Chamath Palihapitiya Raises $135M for AI Software Factory 8090 and Takes CEO Role
Prominent investor Chamath Palihapitiya has raised a $135M Series A led by Salesforce Ventures for 8090 Labs, his AI-native software development company, and is stepping in as full-time CEO — his first operating role since leaving Facebook.
Chamath Palihapitiya, the Social Capital founder and All-In Podcast host who was an early VP of Growth at Facebook, announced on June 29 that he has raised a $135 million Series A for his AI startup 8090 Labs and is taking on the role of full-time CEO. It is his first operating role since he left Facebook. The round was led by Salesforce Ventures and included WndrCo (Jeffrey Katzenberg), Craft Ventures (David Sacks), The Production Board, and LAUNCH.

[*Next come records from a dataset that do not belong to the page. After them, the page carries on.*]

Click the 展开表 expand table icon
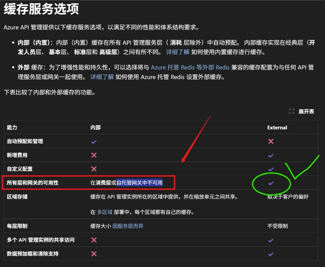The width and height of the screenshot is (325, 267). click(292, 112)
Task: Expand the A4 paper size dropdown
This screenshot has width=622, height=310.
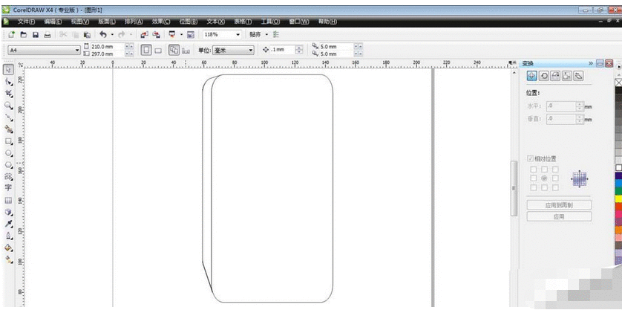Action: (77, 50)
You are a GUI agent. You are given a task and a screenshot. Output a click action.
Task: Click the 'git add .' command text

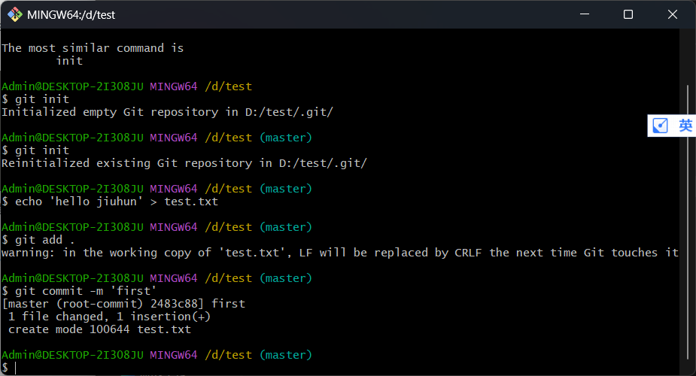coord(45,240)
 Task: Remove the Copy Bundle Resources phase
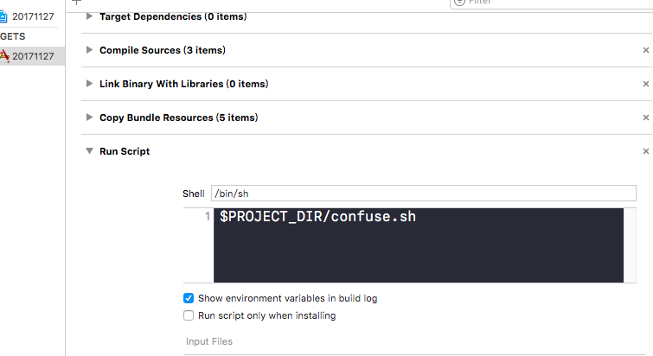(646, 118)
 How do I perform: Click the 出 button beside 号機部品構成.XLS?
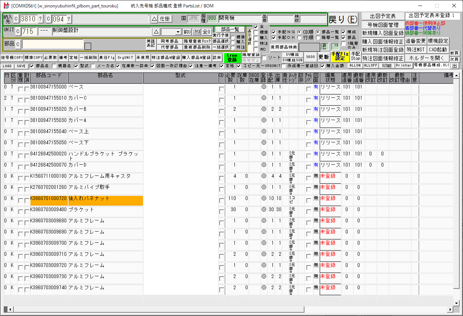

The Software Factory thesis
8090 Labs, which Palihapitiya co-founded in January 2024, builds a product called Software Factory — an AI-native system that gives enterprise engineering teams top-down control over the full Software Development Lifecycle. Where most AI coding tools assist individual developers with autocomplete or code generation, Software Factory is pitched as an orchestration layer for an entire SDLC: requirements, architecture, implementation, testing, and deployment.
The company's stated focus is on industries where the cost of software errors is high — regulated sectors, financial services, and enterprises with large volumes of legacy code that need to be modernized without introducing regressions. Palihapitiya has said publicly that 8090's goal is to replace and rewrite legacy software at a scale and speed that is not possible without AI.
Why this raise stands out
The $135 million figure is notable on its own for a company that is roughly 18 months old. But the context around Palihapitiya's involvement adds another dimension. He is one of the most recognizable figures in Silicon Valley investing — known for large early bets on Slack, Twitter, and Palantir through Social Capital, and for his blunt commentary on technology and markets via the All-In podcast, which he co-hosts with David Sacks, Jason Calacanis, and David Friedberg. Sacks, whose Craft Ventures participated in the round, is also currently serving in a government advisory role on AI.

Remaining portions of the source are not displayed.